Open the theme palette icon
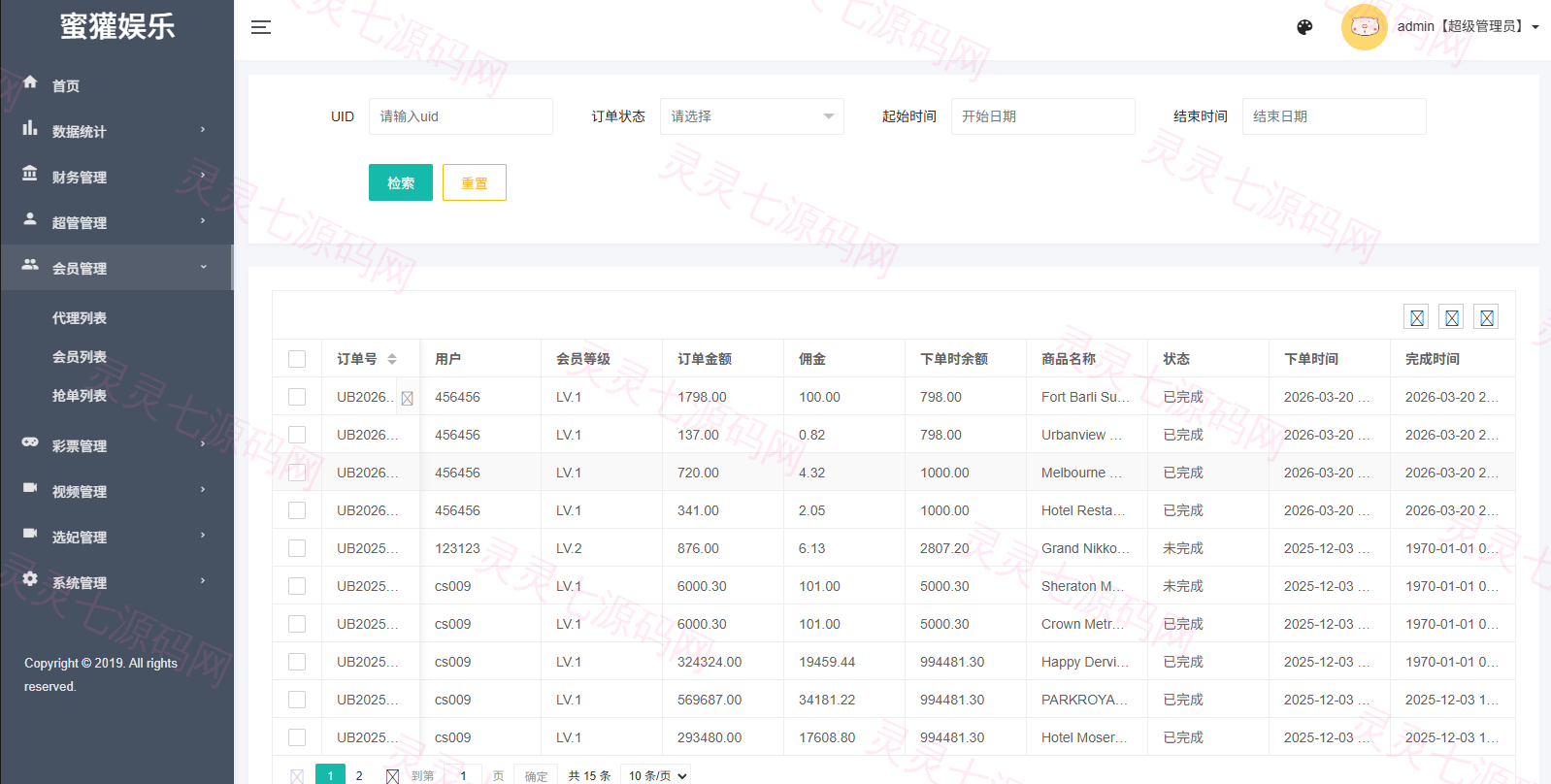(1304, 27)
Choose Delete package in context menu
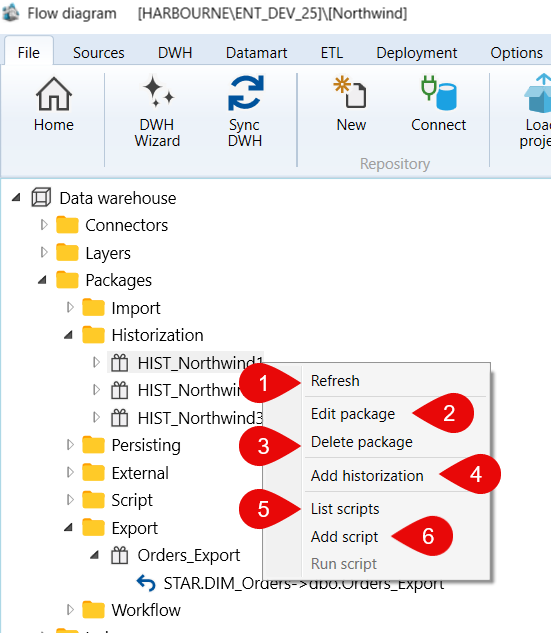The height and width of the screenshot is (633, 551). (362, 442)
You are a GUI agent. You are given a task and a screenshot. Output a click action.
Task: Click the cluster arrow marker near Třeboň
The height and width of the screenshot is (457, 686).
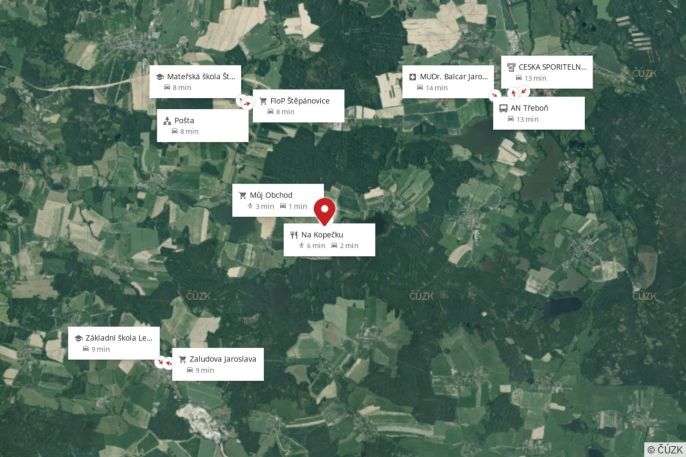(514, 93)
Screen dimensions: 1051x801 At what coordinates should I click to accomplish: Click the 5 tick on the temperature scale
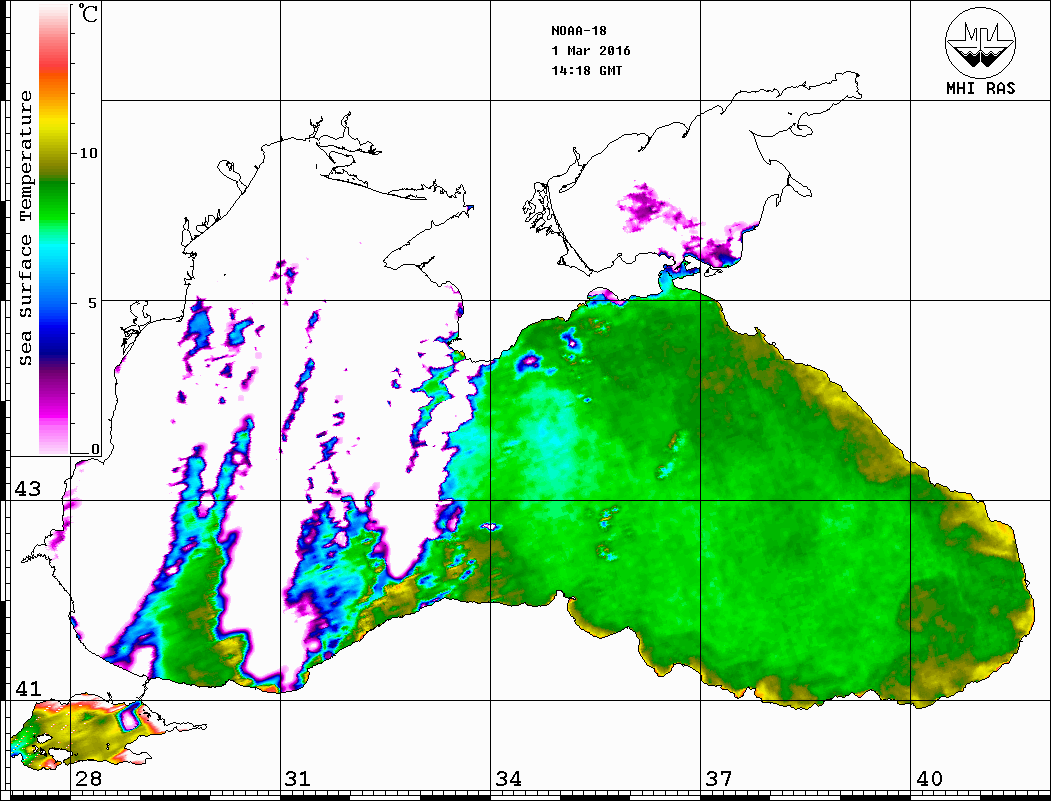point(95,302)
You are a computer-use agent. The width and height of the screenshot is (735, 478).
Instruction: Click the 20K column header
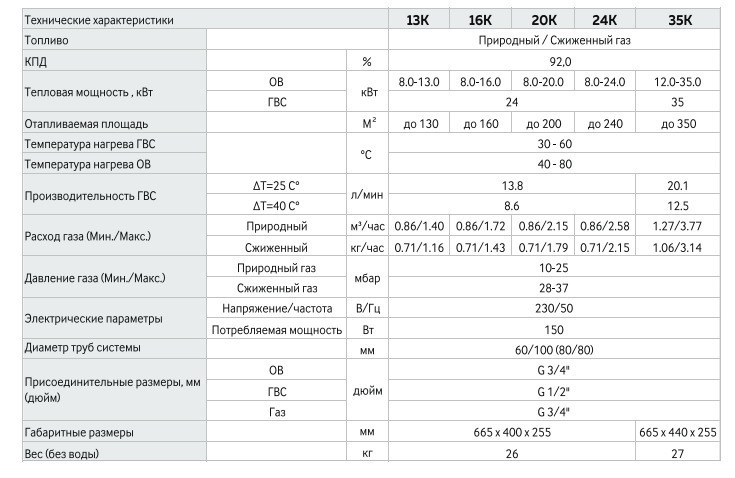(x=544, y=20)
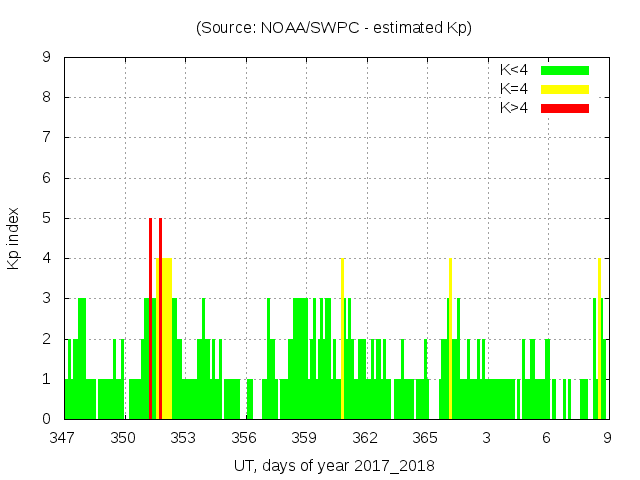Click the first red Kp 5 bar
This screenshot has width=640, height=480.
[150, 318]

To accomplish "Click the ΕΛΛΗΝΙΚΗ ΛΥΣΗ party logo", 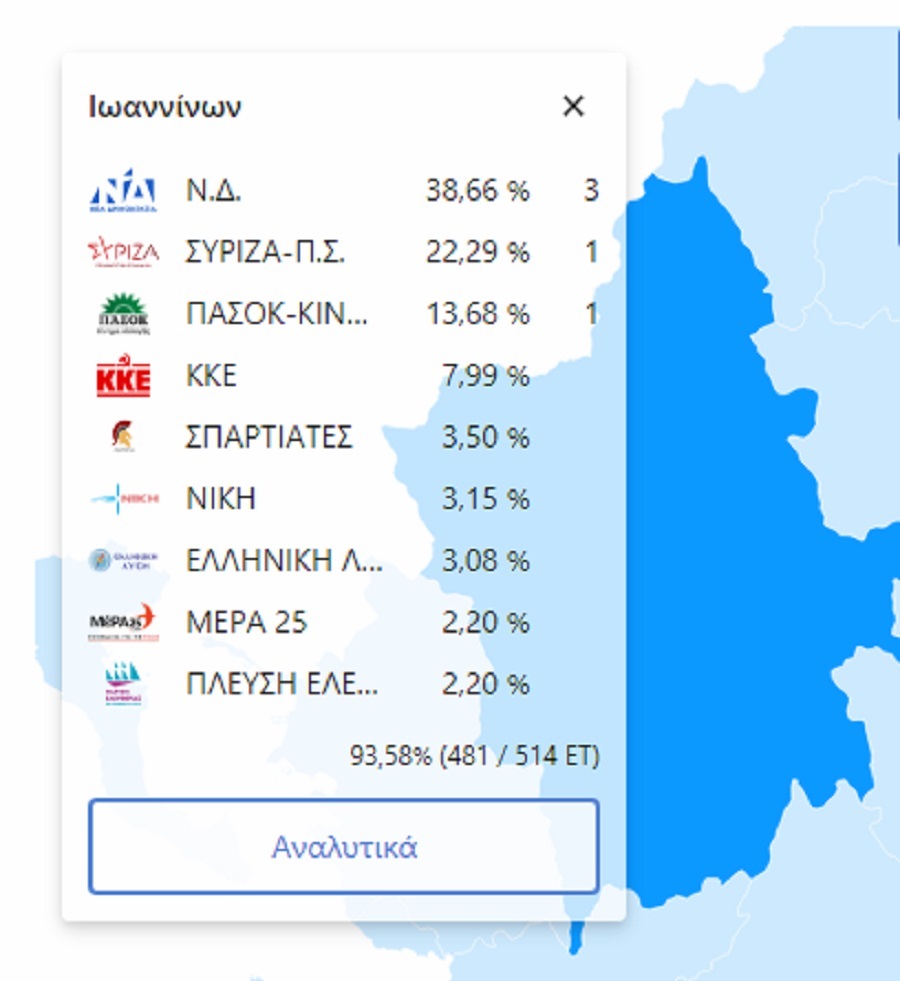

What to work on: Without the images, write out all of the records exactly.

Written reply:
Open the theme palette icon
(1304, 27)
Choose Delete package in context menu
The height and width of the screenshot is (633, 551). (362, 442)
You are a GUI agent. You are given a task and a screenshot. Output a click action.
Task: Click the cluster arrow marker near Třeboň
The height and width of the screenshot is (457, 686).
(514, 93)
Screen dimensions: 1051x801 At what coordinates should I click to accomplish: Click the 5 tick on the temperature scale
point(95,302)
You are a computer-use agent. The width and height of the screenshot is (735, 478).
Instruction: Click the 20K column header
(x=544, y=20)
Click the first red Kp 5 bar
This screenshot has width=640, height=480.
[150, 318]

To accomplish "Click the ΕΛΛΗΝΙΚΗ ΛΥΣΗ party logo", 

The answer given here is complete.